=== Begin Enclosure ===
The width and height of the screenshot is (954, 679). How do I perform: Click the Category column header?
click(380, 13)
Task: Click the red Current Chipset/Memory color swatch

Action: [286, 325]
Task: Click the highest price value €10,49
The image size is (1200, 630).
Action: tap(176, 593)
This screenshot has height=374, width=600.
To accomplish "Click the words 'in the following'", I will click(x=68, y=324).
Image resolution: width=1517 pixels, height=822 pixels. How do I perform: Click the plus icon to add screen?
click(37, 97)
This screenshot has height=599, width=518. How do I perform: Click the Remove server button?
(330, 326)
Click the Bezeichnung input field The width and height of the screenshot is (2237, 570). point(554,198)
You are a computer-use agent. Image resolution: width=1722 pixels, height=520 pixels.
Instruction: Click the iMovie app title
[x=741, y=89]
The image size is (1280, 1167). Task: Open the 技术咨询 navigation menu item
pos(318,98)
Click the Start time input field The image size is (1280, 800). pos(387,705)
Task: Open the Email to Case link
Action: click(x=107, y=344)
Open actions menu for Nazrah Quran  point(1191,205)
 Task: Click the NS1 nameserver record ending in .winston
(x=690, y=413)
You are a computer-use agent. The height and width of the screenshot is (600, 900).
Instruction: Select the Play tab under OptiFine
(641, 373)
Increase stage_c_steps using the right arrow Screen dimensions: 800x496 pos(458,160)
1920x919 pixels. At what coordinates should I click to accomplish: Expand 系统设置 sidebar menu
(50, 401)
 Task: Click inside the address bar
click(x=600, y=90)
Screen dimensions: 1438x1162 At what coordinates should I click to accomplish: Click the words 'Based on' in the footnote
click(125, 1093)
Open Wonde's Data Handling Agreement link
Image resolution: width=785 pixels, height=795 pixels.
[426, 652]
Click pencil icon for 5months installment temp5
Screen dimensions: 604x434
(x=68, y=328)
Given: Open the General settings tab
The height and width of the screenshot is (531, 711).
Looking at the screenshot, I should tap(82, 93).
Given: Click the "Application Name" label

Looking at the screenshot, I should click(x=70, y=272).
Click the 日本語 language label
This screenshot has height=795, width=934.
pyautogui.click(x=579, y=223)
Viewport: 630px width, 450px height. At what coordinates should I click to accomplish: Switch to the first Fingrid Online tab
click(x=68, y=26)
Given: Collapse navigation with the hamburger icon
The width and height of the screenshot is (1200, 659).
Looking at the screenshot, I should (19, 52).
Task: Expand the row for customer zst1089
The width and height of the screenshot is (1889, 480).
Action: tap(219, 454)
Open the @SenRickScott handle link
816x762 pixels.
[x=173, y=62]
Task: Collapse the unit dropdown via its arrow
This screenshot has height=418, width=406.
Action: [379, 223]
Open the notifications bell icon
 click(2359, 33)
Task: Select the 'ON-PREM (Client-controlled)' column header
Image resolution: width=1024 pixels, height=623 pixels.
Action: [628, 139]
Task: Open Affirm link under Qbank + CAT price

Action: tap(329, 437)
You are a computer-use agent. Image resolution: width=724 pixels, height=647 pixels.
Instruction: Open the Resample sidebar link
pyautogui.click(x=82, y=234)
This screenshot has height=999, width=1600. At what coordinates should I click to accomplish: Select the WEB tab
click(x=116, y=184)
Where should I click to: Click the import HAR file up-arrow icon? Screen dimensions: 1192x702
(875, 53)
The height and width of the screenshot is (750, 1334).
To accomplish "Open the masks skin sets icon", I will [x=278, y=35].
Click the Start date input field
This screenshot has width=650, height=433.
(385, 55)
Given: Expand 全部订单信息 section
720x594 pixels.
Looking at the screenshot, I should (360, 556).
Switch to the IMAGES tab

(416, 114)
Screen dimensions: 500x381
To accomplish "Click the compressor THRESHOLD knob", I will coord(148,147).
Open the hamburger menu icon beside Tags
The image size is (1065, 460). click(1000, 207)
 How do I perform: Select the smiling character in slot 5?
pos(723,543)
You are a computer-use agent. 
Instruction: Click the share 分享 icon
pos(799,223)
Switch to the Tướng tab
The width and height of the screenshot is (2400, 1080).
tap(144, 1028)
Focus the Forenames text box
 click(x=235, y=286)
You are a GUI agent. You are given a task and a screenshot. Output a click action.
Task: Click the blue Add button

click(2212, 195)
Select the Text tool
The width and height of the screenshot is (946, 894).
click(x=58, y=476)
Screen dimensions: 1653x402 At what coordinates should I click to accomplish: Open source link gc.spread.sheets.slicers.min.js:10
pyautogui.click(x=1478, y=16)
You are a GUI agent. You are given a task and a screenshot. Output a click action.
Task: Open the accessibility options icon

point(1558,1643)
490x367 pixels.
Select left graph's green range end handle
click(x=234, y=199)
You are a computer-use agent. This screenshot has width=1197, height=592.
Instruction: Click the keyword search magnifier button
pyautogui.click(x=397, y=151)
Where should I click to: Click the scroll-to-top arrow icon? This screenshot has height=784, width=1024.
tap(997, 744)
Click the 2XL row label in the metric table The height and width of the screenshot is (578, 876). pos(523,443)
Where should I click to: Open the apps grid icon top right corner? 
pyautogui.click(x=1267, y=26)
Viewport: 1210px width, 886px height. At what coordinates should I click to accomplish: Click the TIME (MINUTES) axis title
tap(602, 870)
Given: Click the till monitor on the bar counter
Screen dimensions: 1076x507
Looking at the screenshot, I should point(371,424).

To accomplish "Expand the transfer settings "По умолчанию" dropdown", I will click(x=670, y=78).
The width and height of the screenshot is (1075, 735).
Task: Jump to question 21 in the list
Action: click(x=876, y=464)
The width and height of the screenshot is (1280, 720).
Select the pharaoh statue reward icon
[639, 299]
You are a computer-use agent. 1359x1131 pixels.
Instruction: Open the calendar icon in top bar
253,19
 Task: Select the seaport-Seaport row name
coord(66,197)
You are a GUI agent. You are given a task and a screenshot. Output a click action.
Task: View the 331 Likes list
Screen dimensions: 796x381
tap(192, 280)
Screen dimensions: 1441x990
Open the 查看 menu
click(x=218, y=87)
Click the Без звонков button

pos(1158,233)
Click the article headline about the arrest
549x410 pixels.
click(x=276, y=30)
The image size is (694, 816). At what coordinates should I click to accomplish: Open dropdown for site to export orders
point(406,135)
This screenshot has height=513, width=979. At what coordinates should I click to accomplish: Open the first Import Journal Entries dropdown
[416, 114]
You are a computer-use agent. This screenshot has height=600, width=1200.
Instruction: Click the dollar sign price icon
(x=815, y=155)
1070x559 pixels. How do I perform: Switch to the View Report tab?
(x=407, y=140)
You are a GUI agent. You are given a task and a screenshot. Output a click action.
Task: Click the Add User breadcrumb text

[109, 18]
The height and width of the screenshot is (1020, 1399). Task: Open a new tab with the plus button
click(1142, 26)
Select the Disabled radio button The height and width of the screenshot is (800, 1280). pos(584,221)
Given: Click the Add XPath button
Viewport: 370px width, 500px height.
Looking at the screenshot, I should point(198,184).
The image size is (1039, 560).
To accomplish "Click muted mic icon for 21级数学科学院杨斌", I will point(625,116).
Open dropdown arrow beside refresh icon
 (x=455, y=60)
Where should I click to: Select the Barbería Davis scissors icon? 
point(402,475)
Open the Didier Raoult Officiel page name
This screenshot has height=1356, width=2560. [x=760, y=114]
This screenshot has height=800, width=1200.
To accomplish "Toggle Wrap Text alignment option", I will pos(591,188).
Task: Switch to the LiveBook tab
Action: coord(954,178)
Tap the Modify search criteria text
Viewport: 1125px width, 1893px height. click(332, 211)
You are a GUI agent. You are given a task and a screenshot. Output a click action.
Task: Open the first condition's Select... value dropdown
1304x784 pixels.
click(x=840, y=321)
=== End Enclosure ===
EXERCISE PROMPT: Could you retype every line of the data exactly?

COMPLETED TASK:
The width and height of the screenshot is (954, 679). How do I perform: Click the Category column header?
click(380, 13)
Task: Click the red Current Chipset/Memory color swatch

Action: [286, 325]
Task: Click the highest price value €10,49
The image size is (1200, 630).
Action: tap(176, 593)
This screenshot has height=374, width=600.
To accomplish "Click the words 'in the following'", I will click(x=68, y=324).
Image resolution: width=1517 pixels, height=822 pixels. How do I perform: Click the plus icon to add screen?
click(37, 97)
This screenshot has height=599, width=518. How do I perform: Click the Remove server button?
(330, 326)
Click the Bezeichnung input field The width and height of the screenshot is (2237, 570). point(554,198)
You are a computer-use agent. Image resolution: width=1722 pixels, height=520 pixels.
Instruction: Click the iMovie app title
[x=741, y=89]
The image size is (1280, 1167). Task: Open the 技术咨询 navigation menu item
pos(318,98)
Click the Start time input field The image size is (1280, 800). pos(387,705)
Task: Open the Email to Case link
Action: click(x=107, y=344)
Open actions menu for Nazrah Quran  point(1191,205)
 Task: Click the NS1 nameserver record ending in .winston
(x=690, y=413)
You are a computer-use agent. The height and width of the screenshot is (600, 900).
Instruction: Select the Play tab under OptiFine
(641, 373)
Increase stage_c_steps using the right arrow Screen dimensions: 800x496 pos(458,160)
1920x919 pixels. At what coordinates should I click to accomplish: Expand 系统设置 sidebar menu
(50, 401)
 Task: Click inside the address bar
click(x=600, y=90)
Screen dimensions: 1438x1162 At what coordinates should I click to accomplish: Click the words 'Based on' in the footnote
click(125, 1093)
Open Wonde's Data Handling Agreement link
Image resolution: width=785 pixels, height=795 pixels.
[426, 652]
Click pencil icon for 5months installment temp5
Screen dimensions: 604x434
(x=68, y=328)
Given: Open the General settings tab
The height and width of the screenshot is (531, 711).
Looking at the screenshot, I should tap(82, 93).
Given: Click the "Application Name" label

Looking at the screenshot, I should click(x=70, y=272).
Click the 日本語 language label
This screenshot has height=795, width=934.
pyautogui.click(x=579, y=223)
Viewport: 630px width, 450px height. At what coordinates should I click to accomplish: Switch to the first Fingrid Online tab
click(x=68, y=26)
Given: Collapse navigation with the hamburger icon
The width and height of the screenshot is (1200, 659).
Looking at the screenshot, I should (19, 52).
Task: Expand the row for customer zst1089
The width and height of the screenshot is (1889, 480).
Action: tap(219, 454)
Open the @SenRickScott handle link
816x762 pixels.
[x=173, y=62]
Task: Collapse the unit dropdown via its arrow
This screenshot has height=418, width=406.
Action: [379, 223]
Open the notifications bell icon
 click(2359, 33)
Task: Select the 'ON-PREM (Client-controlled)' column header
Image resolution: width=1024 pixels, height=623 pixels.
Action: [628, 139]
Task: Open Affirm link under Qbank + CAT price

Action: tap(329, 437)
You are a computer-use agent. Image resolution: width=724 pixels, height=647 pixels.
Instruction: Open the Resample sidebar link
pyautogui.click(x=82, y=234)
This screenshot has height=999, width=1600. At what coordinates should I click to accomplish: Select the WEB tab
click(x=116, y=184)
Where should I click to: Click the import HAR file up-arrow icon? Screen dimensions: 1192x702
(875, 53)
The height and width of the screenshot is (750, 1334).
To accomplish "Open the masks skin sets icon", I will [x=278, y=35].
Click the Start date input field
This screenshot has width=650, height=433.
(385, 55)
Given: Expand 全部订单信息 section
720x594 pixels.
Looking at the screenshot, I should (360, 556).
Switch to the IMAGES tab

(416, 114)
Screen dimensions: 500x381
To accomplish "Click the compressor THRESHOLD knob", I will coord(148,147).
Open the hamburger menu icon beside Tags
The image size is (1065, 460). click(1000, 207)
 How do I perform: Select the smiling character in slot 5?
pos(723,543)
You are a computer-use agent. 
Instruction: Click the share 分享 icon
pos(799,223)
Switch to the Tướng tab
The width and height of the screenshot is (2400, 1080).
tap(144, 1028)
Focus the Forenames text box
 click(x=235, y=286)
You are a GUI agent. You are given a task and a screenshot. Output a click action.
Task: Click the blue Add button

click(2212, 195)
Select the Text tool
The width and height of the screenshot is (946, 894).
click(x=58, y=476)
Screen dimensions: 1653x402 At what coordinates should I click to accomplish: Open source link gc.spread.sheets.slicers.min.js:10
pyautogui.click(x=1478, y=16)
You are a GUI agent. You are given a task and a screenshot. Output a click action.
Task: Open the accessibility options icon

point(1558,1643)
490x367 pixels.
Select left graph's green range end handle
click(x=234, y=199)
You are a computer-use agent. This screenshot has width=1197, height=592.
Instruction: Click the keyword search magnifier button
pyautogui.click(x=397, y=151)
Where should I click to: Click the scroll-to-top arrow icon? This screenshot has height=784, width=1024.
tap(997, 744)
Click the 2XL row label in the metric table The height and width of the screenshot is (578, 876). pos(523,443)
Where should I click to: Open the apps grid icon top right corner? 
pyautogui.click(x=1267, y=26)
Viewport: 1210px width, 886px height. At what coordinates should I click to accomplish: Click the TIME (MINUTES) axis title
tap(602, 870)
Given: Click the till monitor on the bar counter
Screen dimensions: 1076x507
Looking at the screenshot, I should point(371,424).

To accomplish "Expand the transfer settings "По умолчанию" dropdown", I will click(x=670, y=78).
The width and height of the screenshot is (1075, 735).
Task: Jump to question 21 in the list
Action: click(x=876, y=464)
The width and height of the screenshot is (1280, 720).
Select the pharaoh statue reward icon
[639, 299]
You are a computer-use agent. 1359x1131 pixels.
Instruction: Open the calendar icon in top bar
253,19
 Task: Select the seaport-Seaport row name
coord(66,197)
You are a GUI agent. You are given a task and a screenshot. Output a click action.
Task: View the 331 Likes list
Screen dimensions: 796x381
tap(192, 280)
Screen dimensions: 1441x990
Open the 查看 menu
click(x=218, y=87)
Click the Без звонков button

pos(1158,233)
Click the article headline about the arrest
549x410 pixels.
click(x=276, y=30)
The image size is (694, 816). At what coordinates should I click to accomplish: Open dropdown for site to export orders
point(406,135)
This screenshot has height=513, width=979. At what coordinates should I click to accomplish: Open the first Import Journal Entries dropdown
[416, 114]
You are a computer-use agent. This screenshot has height=600, width=1200.
Instruction: Click the dollar sign price icon
(x=815, y=155)
1070x559 pixels. How do I perform: Switch to the View Report tab?
(x=407, y=140)
You are a GUI agent. You are given a task and a screenshot. Output a click action.
Task: Click the Add User breadcrumb text

[109, 18]
The height and width of the screenshot is (1020, 1399). Task: Open a new tab with the plus button
click(1142, 26)
Select the Disabled radio button The height and width of the screenshot is (800, 1280). pos(584,221)
Given: Click the Add XPath button
Viewport: 370px width, 500px height.
Looking at the screenshot, I should point(198,184).
The image size is (1039, 560).
To accomplish "Click muted mic icon for 21级数学科学院杨斌", I will point(625,116).
Open dropdown arrow beside refresh icon
 (x=455, y=60)
Where should I click to: Select the Barbería Davis scissors icon? 
point(402,475)
Open the Didier Raoult Officiel page name
This screenshot has height=1356, width=2560. [x=760, y=114]
This screenshot has height=800, width=1200.
To accomplish "Toggle Wrap Text alignment option", I will pos(591,188).
Task: Switch to the LiveBook tab
Action: coord(954,178)
Tap the Modify search criteria text
Viewport: 1125px width, 1893px height. click(332, 211)
You are a GUI agent. You are given a task and a screenshot. Output a click action.
Task: Open the first condition's Select... value dropdown
1304x784 pixels.
click(x=840, y=321)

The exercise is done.